Functional connectivity MRI (fcMRI) is a powerful tool for deciphering spontaneous network activity within the brain. Changes in functional connectivity have been observed in patients with Alzheimer's disease, schizophrenia, and autism, suggesting that fcMRI is sensitive to clinically relevant alterations in the brain. Despite the growing popularity of this technique, our understanding of the spontaneous neural and hemodynamic fluctuations underlying the variations in the blood oxygenation dependent (BOLD) MRI signal used to map functional connectivity is far from complete. Our lab has pioneered the development of simultaneous fcMRI and multisite microelectrode recording in the rodent in order to determine the neural basis for functional connectivity and the spatiotemporal patterns observed in the BOLD signal. Our preliminary results indicate that the relationship between neural activity and BOLD fluctuations is strongly dependent upon the type and depth of anesthesia used. In addition to their primary action on neural activity, most anesthetics also directly impact hemodynamics, and it can be difficult to uncouple the effects. In this study, we will compare functional connectivity and BOLD spatiotemporal dynamics to microelectrode recordings in both anesthetized and unanesthetized rats. This work will either validate the anesthetized rodent as a model for future multimodality studies to elucidate the neurovascular processes underpinnings fcMRI, or serve as a stepping stone for further experiments in unanesthetized rodents.
The specific aims of this study are: 1. Implement fcMRI for unanesthetized rats and determine how functional connectivity and spatiotemporal dynamics compare to measurements in anesthetized animals. Using a specialized holder for unanesthetized rats now commercially available, rats will be acclimatized to the scanner over several days to minimize stress. fcMRI data will be acquired in the awake rat, under isoflurane, and under medetomidine. Differences between connectivity in four functional networks will be examined. The spatiotemporal dynamics of the BOLD fluctuations will also be mapped using a template-creation algorithm developed by our lab, and the relationship between the templates within rats will be used to characterize the spatiotemporal dynamics for each condition. 2. Determine the neural sources of functional connectivity differences in awake compared to anesthetized rats using electrophysiology.
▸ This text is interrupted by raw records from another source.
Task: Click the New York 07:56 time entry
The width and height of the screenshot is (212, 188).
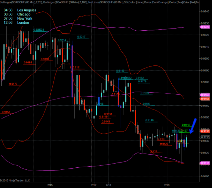Action: (19, 19)
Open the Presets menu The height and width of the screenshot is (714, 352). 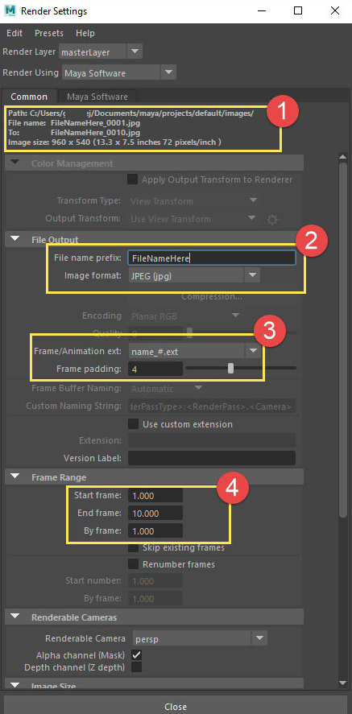point(49,33)
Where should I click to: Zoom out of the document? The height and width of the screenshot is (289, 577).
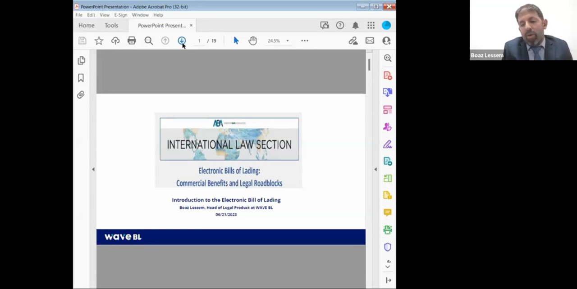[x=148, y=41]
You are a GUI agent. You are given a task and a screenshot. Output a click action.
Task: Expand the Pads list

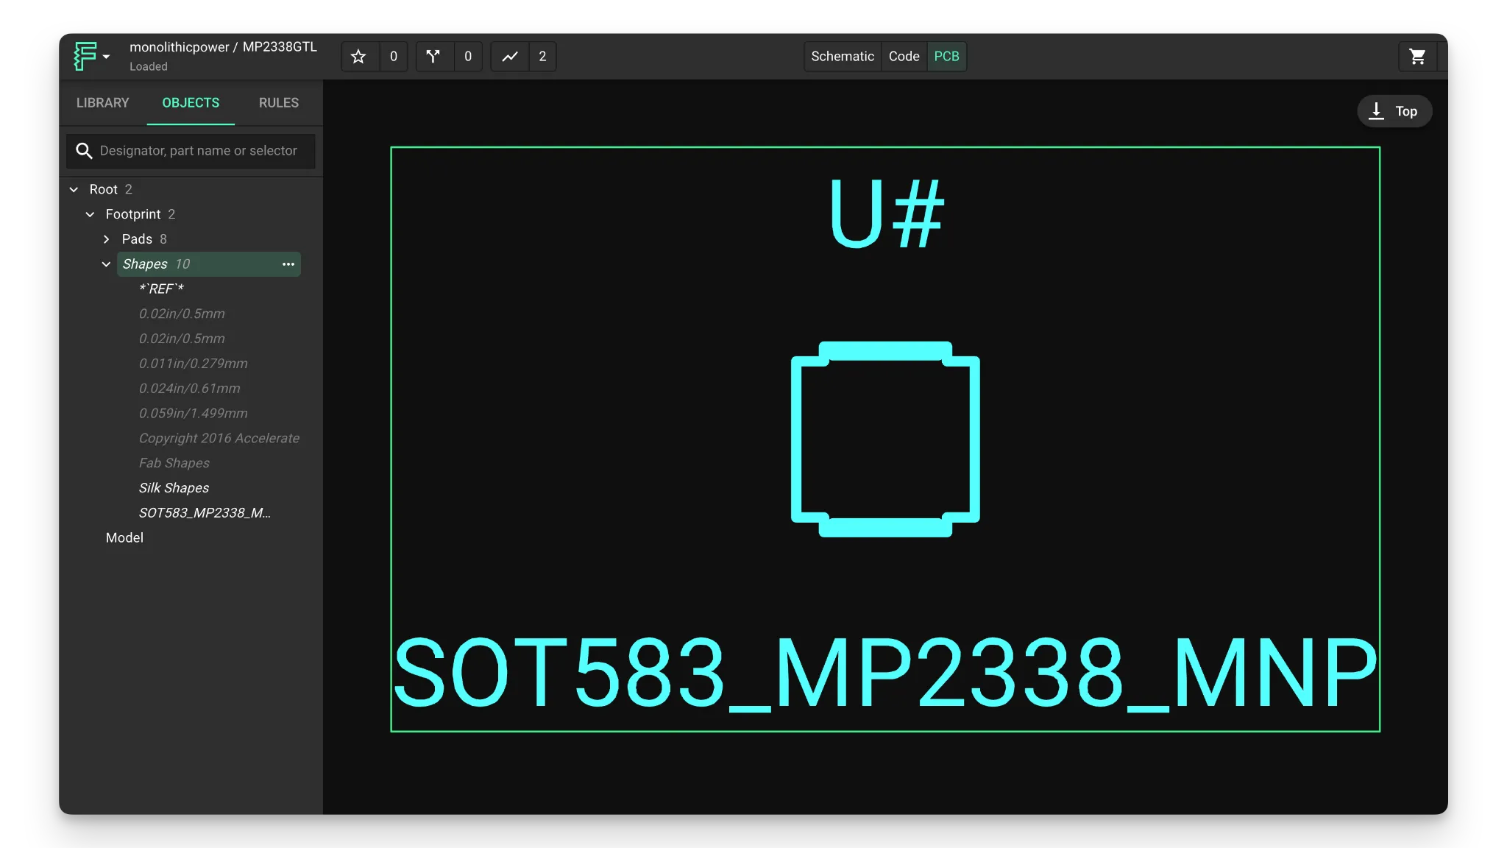[x=105, y=239]
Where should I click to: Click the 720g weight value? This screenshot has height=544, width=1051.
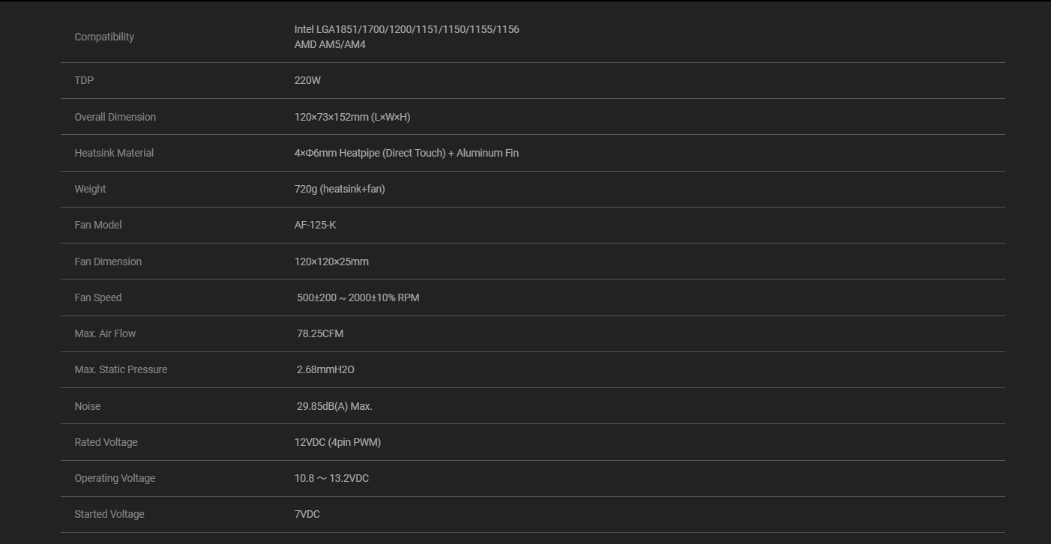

To separate the vascular effects of the anesthetics from neural effects, simultaneous microelectrode recording/fcMRI studies will be first obtained from awake animals, and then they will be transitioned to anesthesia. We will compare band-limited local field potential (LFP) signal coherence to BOLD signal correlation to determine which neural properties are the basis of fcMRI in each state. We will also calculate the transfer function for comparing LFPs and fMRI directly under each condition to identify changes.
The goal of this project is to determine how commonly-used anesthetics affect functional connectivity and the spatiotemporal dynamics of the blood oxygenation level dependent (BOLD) MRI signal. These experiments will either validate the anesthetized rat as a platform for future multimodality studies of the relationship between the BOLD signal, neural activity, and hemodynamics, or will serve as the first steps toward future multimodal experiments in unanesthetized rodents.